03/05/2009

L'homme à la scie


D'âge mûr, un homme vêtu jusqu'au casque de bleu Bugatti occupe le premier plan. Il porte son regard sur une pièce de bois qu’il présente consciencieusement à une lame circulaire. La lame ne tourne pas : il jouerait donc une comédie ?

L'homme a pour prénom Jean-Yves. Il est moniteur « titulaire » de l'atelier menuiserie du centre de postcure psychiatrique de La Mainguais à Carquefou (44470) dans la banlieue nantaise.

Loin derrière lui, d’autres personnages, réduits à l’état de silhouettes uniformisées, s’affairent parmi des bouts de bois nombreux (indice de fébrile activité ?). Aucun d’eux n’est identifiable comme peut l’être l’homme du premier plan. Ils constituent tout au plus un élément de décor, au même titre que les bouts de bois parmi lesquels ils évoluent.

Les autres photos (six en tout) montrant les « ateliers thérapeutiques » du centre, fonctionnent finalement sur le même principe : des personnages en uniforme de travail, pleinement abimés dans une tâche stéréotypée et tournant le dos ou la tête à l’objectif. Ou bien leur visage est flou, tandis qu’un autre, nettement identifiable, se détache de la scène : toujours celui du moniteur.

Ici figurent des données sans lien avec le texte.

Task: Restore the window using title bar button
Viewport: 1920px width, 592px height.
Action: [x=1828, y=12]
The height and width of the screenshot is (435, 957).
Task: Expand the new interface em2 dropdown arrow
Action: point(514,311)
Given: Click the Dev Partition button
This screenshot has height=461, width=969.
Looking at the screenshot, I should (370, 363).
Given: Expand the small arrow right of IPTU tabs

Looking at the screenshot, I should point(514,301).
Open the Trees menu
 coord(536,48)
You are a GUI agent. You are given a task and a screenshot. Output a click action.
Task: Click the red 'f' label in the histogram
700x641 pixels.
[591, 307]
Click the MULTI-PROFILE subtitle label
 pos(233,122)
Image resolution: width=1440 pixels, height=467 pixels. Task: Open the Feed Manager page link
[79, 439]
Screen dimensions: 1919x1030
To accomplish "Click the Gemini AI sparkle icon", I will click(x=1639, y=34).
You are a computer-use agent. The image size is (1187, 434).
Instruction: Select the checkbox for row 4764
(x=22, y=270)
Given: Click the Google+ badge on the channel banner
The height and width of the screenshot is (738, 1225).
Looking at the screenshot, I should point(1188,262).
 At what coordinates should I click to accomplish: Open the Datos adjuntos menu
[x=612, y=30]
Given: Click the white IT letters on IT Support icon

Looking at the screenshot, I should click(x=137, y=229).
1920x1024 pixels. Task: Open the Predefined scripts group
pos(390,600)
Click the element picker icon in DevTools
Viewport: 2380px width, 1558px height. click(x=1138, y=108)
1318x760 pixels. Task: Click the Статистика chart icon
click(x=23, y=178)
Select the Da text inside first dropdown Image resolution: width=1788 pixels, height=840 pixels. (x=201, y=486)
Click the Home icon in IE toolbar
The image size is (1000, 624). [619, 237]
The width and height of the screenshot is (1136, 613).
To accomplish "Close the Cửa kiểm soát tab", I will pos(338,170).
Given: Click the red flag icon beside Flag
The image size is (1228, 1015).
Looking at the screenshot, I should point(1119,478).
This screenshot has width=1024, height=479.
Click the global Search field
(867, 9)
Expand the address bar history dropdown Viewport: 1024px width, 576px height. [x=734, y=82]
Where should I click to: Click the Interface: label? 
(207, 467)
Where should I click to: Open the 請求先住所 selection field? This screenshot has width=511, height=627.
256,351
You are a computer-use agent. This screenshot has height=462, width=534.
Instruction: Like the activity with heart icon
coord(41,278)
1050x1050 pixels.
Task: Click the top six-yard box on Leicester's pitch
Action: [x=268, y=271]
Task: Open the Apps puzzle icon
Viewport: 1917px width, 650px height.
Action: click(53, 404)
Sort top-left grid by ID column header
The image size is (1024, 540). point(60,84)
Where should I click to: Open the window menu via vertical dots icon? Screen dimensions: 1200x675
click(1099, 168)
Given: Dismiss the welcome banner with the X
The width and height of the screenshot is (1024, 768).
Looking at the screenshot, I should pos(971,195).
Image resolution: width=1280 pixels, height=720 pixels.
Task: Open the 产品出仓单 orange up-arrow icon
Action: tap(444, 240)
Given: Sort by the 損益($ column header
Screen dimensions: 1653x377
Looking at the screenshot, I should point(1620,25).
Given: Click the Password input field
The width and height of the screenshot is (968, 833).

Dés lors, la photo de l’homme à la scie correspondrait à un dispositif, non à une mise en scène improvisée. Ce qui saute au yeux également, c'est bien sa filiation avec l'imagerie populaire. Car l’homme à la scie ne fait pas que mimer une opération technique (le tronçonnage d’une pièce de bois), il campe bel et bien l'image d'Epinal du menuisier. Descendante d'une imagerie traditionnelle, la photo cherche à correspondre à une représentation conventionnelle du menuisier, de telle sorte qu'on puisse se dire spontanément en la voyant : tiens, un menuisier.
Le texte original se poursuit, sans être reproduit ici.